One major obstacle was how Puppet defines the state of a server. Normally you find a manifest file on the Puppetmaster (e.g. site.pp) which defines the classes a server should contain. This looks like:

# /etc/puppetlabs/puppet/manifests/site.pp

node 'www1.example.com' { include common include apache include squid

} 

Nice for a small website, not so good in a cloud, when you don’t really know the names of your server. But Puppet has a great mechanism to solve our problems. It’s called External Node Classifiers (ENC). How does this work? Instead of using the manifest data Puppet called an external program which returns the node classification as YAML. Great and simple solution.

After some googling I stumbled across a nice blog post by Kevin Lord on the Gowalla engineering blog, which helped a lot. So I decided to write my own ENC which you can find here. It’s basically the same solution, but my version takes more than one security group into account and also merges the EC2 tags into the parameter section of the result. Which comes handy e.g. when you want to activate special services only on one server.

So we are now almost done on the automatic installation part. So when we start Puppet on a new host the Puppetmaster will figure out this is a productive backend server and install all the software we need on the on the server. Unfortunately there a no standard AMIs with Puppet pre-installed and I sure don’t want any standard AMI with our Puppetmaster address too. A first idea was to create an AMI with Puppet and our Puppetmaster pre-installed, but for an initial version we wanted to be able to use standard AMI.

The solution was a so-called user-data script. This is a mechanism that works on the EC2 Ubuntu images. The user-data script is a script which executed on instance startup and can be passed as a parameter on the Amazon EC2 API call.

With a suitable user-data script starting new instances looks like this:

 ec2-run-instances -k my-ec2-key -n 1 --user-data-file [install-puppet.sh](https://github.com/niclasmeier/puppet-ec2-enc/blob/master/install-puppet.sh) -g backend-productive -t m1.small ami-960f03e2 

Our script does nothing more than adding the Puppetlabs apt repository, installs the newest version of Puppet and writes a very basic puppet.conf file. Fortunately Puppet is also managed by Puppet, so the puppet.conf will be adjusted later. The -g backend-productive selects the security group of the server and determines what to install.

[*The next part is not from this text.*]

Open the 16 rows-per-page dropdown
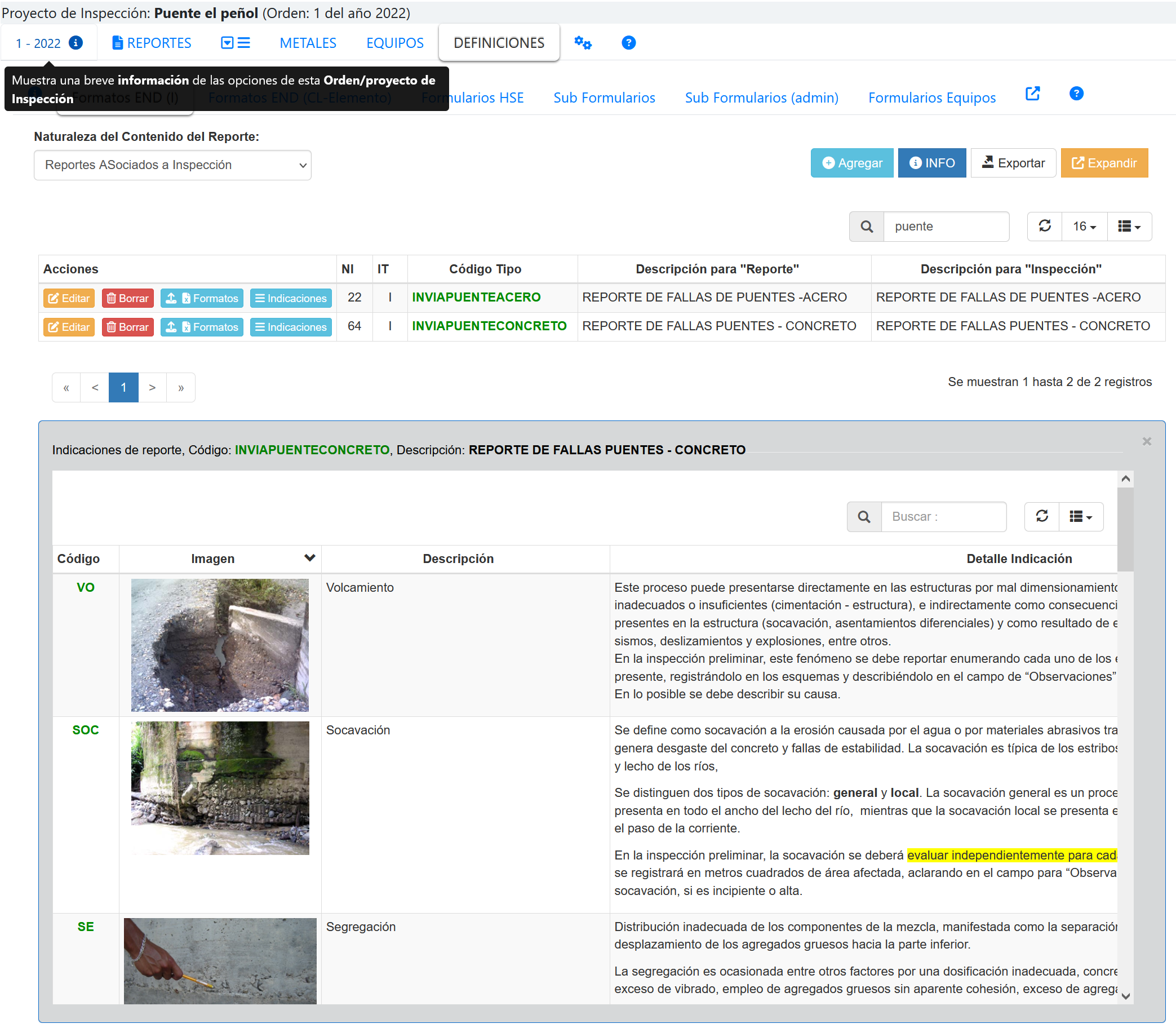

As a matter of fact we don’t use the command line to start servers. Our admin tool as a button to start servers and uses the Amazon EC2 API directly to spawn new instances if needed.

Having a server installed is great, but worth nothing if you don’t get any traffic on the system. For our new product we use the Amazon elastic load balancer (ELB). This makes the task somewhat easy.

The solution I chose was to create a small script that registers the instance to the ELB (using the ELB web service interface).

This script is part of the installation manifest for the backend server and a simple exec:

 exec {'register_at_api_elb': command => "${api::params::scripts_dir}/register_at_elb.rb ${ec2_instance_id} ${loadbalancer_name} && touch /var/run/register_at_api_elb.lock", creates => '/var/run/register_at_api_elb.lock', logoutput => on_failure, require => Class['api::install'], } 

To prevent the multiple registration the script is succeeded by a touch on a lock file. The exec will only performed by Puppet only if the lock file does not exists.

Some closing words: I love DevOps. Programming on your infrastructure is nice and opens a lot of opportunities. In my former jobs I worked with some great SysAdmins. This on hone hand helps very much, but can be a burden sometimes. Especially when you don’t known enough about the tools you want/have to use.

To give you a better perspective. All our servers use Puppet right now, but some of them (e.g. the databases) are not able to autoscale (yet ;-) ).